**FRAGMENTO PARA LEER**
+ + + + +

Probidad
«Mentir, engañar, tergiversar la realidad se convierte en lo habitual, y ser un experto no tiene consecuencias. Son la sustitución de la verdad por «el relato»
Andaba yo rebosante de felicidad, disfrutando de la Feria de Jerez, embarcado en esa euforia arrullada por el sol embotellado que esta maravillosa tierra genera, cuando me abordó de sopetón un querido lector. Sin remilgos, y con profunda convicción me espetó:
¡Alvaro, ya es hora de que escribas sobre la ética y cómo nos están cambiando el panorama… y la gente sin enterarse!
Pese a que en el momento, romper el letargo embriagador del runrún de la fiesta y registrar este comentario en mi cerebro supuso un verdadero puñetazo en el nudo del estómago, ahora se lo agradezco. Porque está claro que existe un grave riesgo de que la eficaz brújula que nos otorgó la cultura cristiana y que ha guiado con éxito a la civilización occidental desde hace un par de milenios se haya visto alterada definitivamente por las corrientes eléctricas que nos rodean en la actualidad. Puede que hayamos alcanzado un punto de inflexión, el mayor grado de entropía del sistema.
¿Ha cambiado la ética definitivamente, o simplemente estamos observando los embistes regulares que sufre nuestro modelo de sociedad a medida que esta se adormece en sus laureles?
Cuando hoy hablo de ética, no hablo de la disciplina filosófica aristoteliana que estudia el bien y el mal y sus relaciones con la moral y el comportamiento humano, sino que me refiero a algo más sencillo: al conjunto de costumbres y normas que dirigen o valoran el comportamiento humano en una comunidad. Es decir hablamos del conjunto de valores que gobiernan la sociedad y las relaciones entre los seres humanos, y de los seres humanos con su entorno.
El pilar fundamental de nuestra cultura y de nuestro modelo de sociedad, la base sobre la que hemos construido la compleja red de interacciones entre los seres humanos, radica lógicamente en la cultura cristiana (hablamos de cultura, no de religión). Recordemos que esta cultura reposa sobre unos sencillos principios de amor al prójimo, respeto hacia los demás, de la familia como núcleo de vida, de la fidelidad como principio en las relaciones humanas, y de la caridad, más unas pautas de comportamiento básicas alineadas con el derecho natural: no robarás, no matarás, no mentirás, etc. La reputación y el honor definían al ser humano. Las líneas rojas estaban muy claras. No era perfecto, había abusos, pero funcionaba y perduraba en el tiempo.

+ + + + +

**ENTRADAS DE DATOS**
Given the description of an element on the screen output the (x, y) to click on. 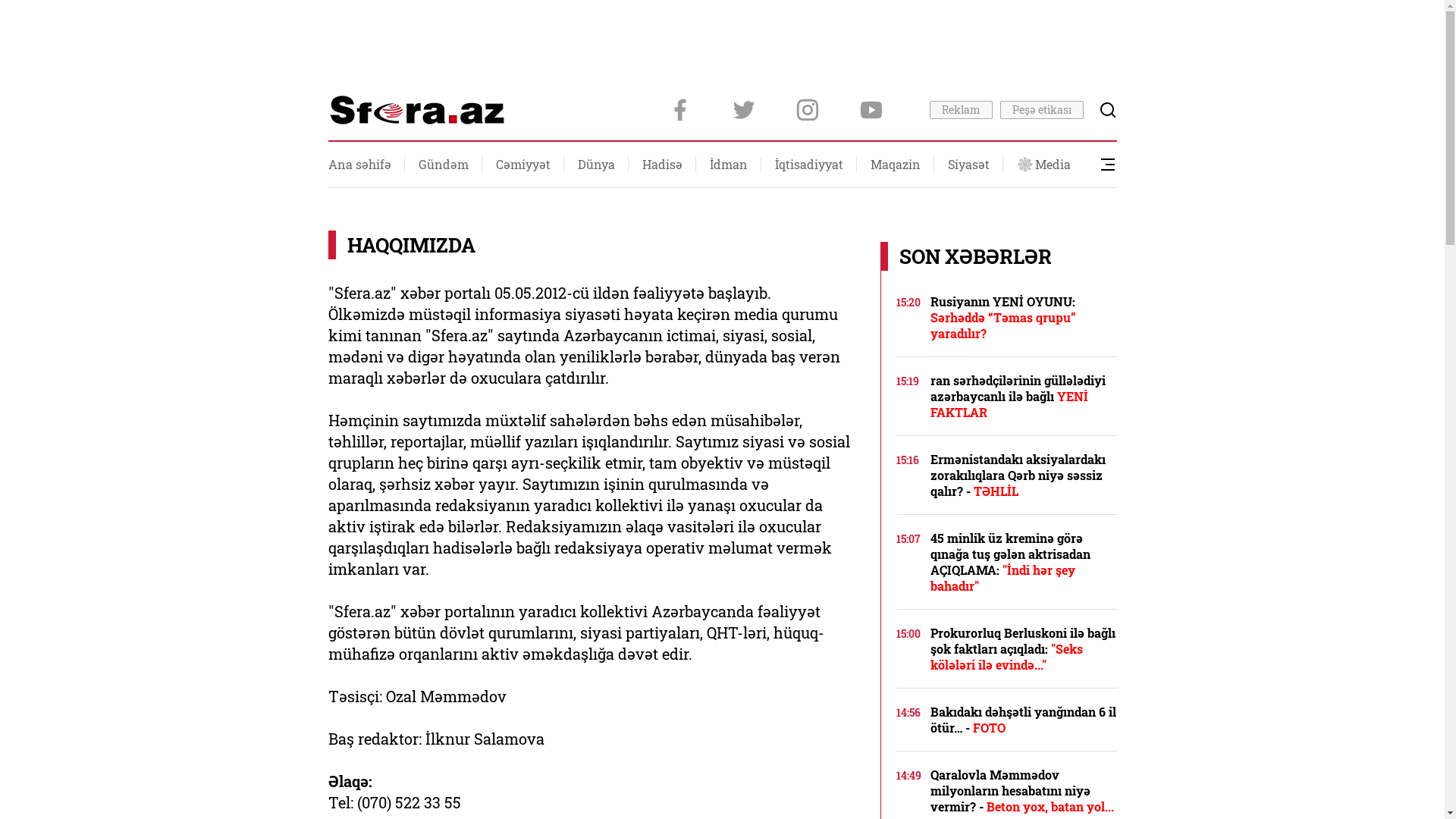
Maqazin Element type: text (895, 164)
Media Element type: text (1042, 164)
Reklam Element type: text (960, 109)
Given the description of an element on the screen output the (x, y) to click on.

+ + + + +

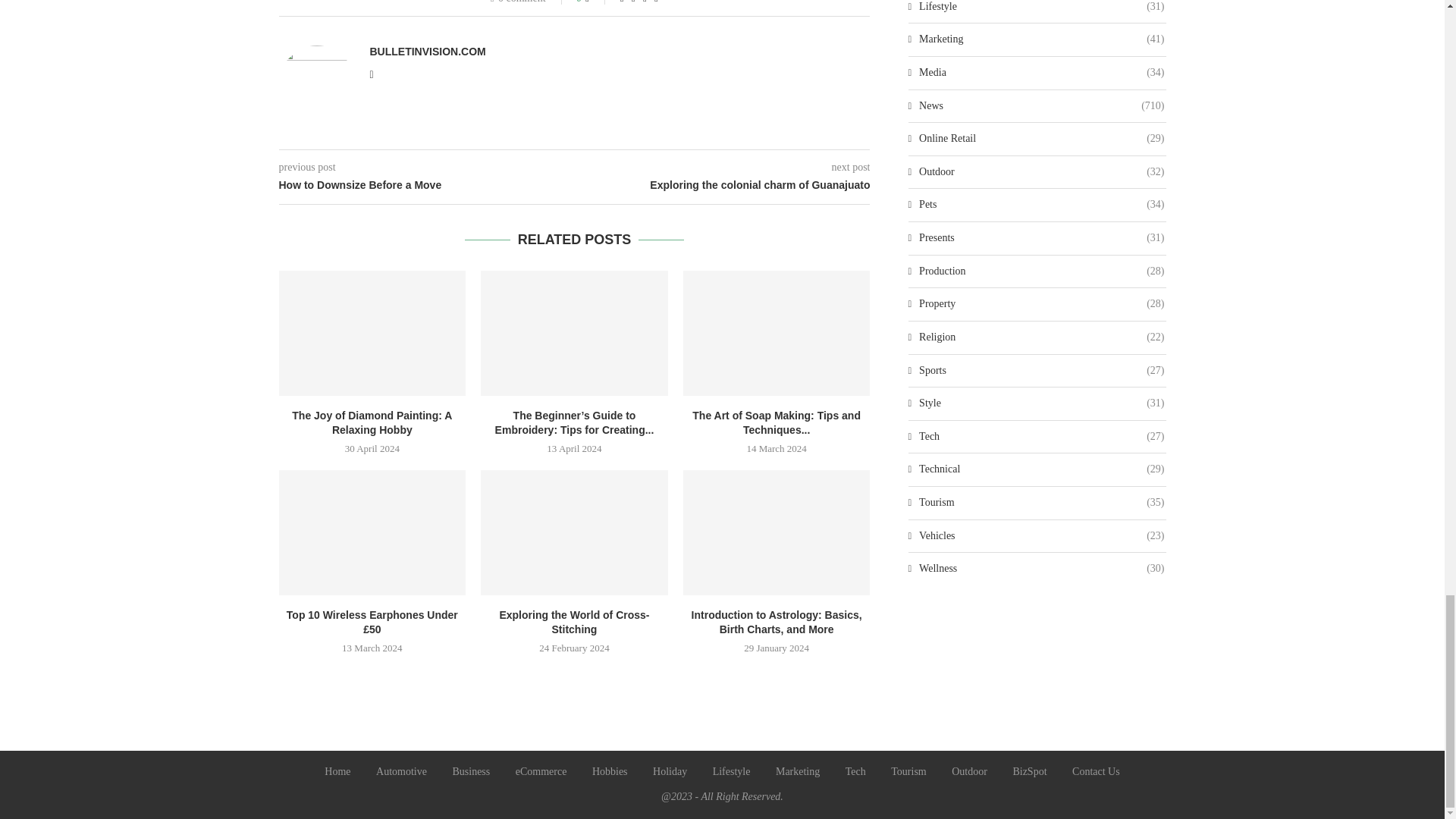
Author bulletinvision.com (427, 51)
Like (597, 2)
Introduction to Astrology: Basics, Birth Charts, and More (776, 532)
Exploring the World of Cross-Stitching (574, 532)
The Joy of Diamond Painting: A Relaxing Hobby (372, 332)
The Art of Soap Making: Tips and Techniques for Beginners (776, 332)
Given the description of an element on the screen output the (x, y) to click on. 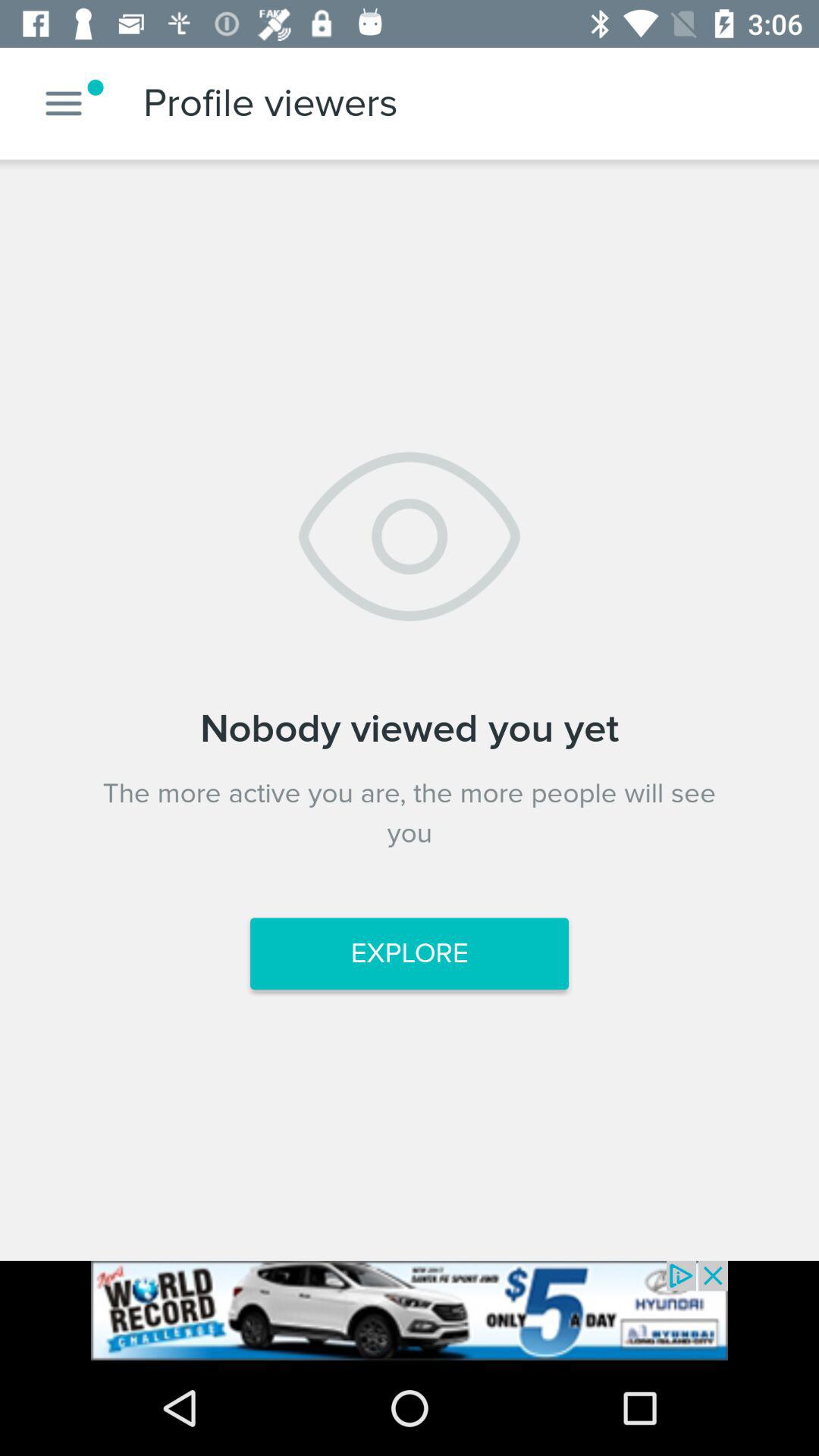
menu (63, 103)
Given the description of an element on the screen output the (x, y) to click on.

+ + + + +

**EJERCICIOS PROPUESTOS**
**1)** Enumera los principios sencillos sobre los que, según el artículo sobre la ética, reposa la cultura cristiana.
**2)** Según el artículo sobre la ética, ¿en qué feria se encontraba quien narra cuando un lector le habló?
**3)** Por favor, reproduce sin cambios la parte del artículo sobre la ética que se abre con las palabras que contienen «Cuando hoy hablo» y se cierra con «con su entorno.».

**EJERCICIO RESUELTO**
**1)**
- Amor al prójimo
- Respeto hacia los demás
- La familia como núcleo de vida
- La fidelidad como principio en las relaciones humanas
- La caridad

**2)** En la Feria de Jerez.

**3)**
Cuando hoy hablo de ética, no hablo de la disciplina filosófica aristoteliana que estudia el bien y el mal y sus relaciones con la moral y el comportamiento humano, sino que me refiero a algo más sencillo: al conjunto de costumbres y normas que dirigen o valoran el comportamiento humano en una comunidad. Es decir hablamos del conjunto de valores que gobiernan la sociedad y las relaciones entre los seres humanos, y de los seres humanos con su entorno.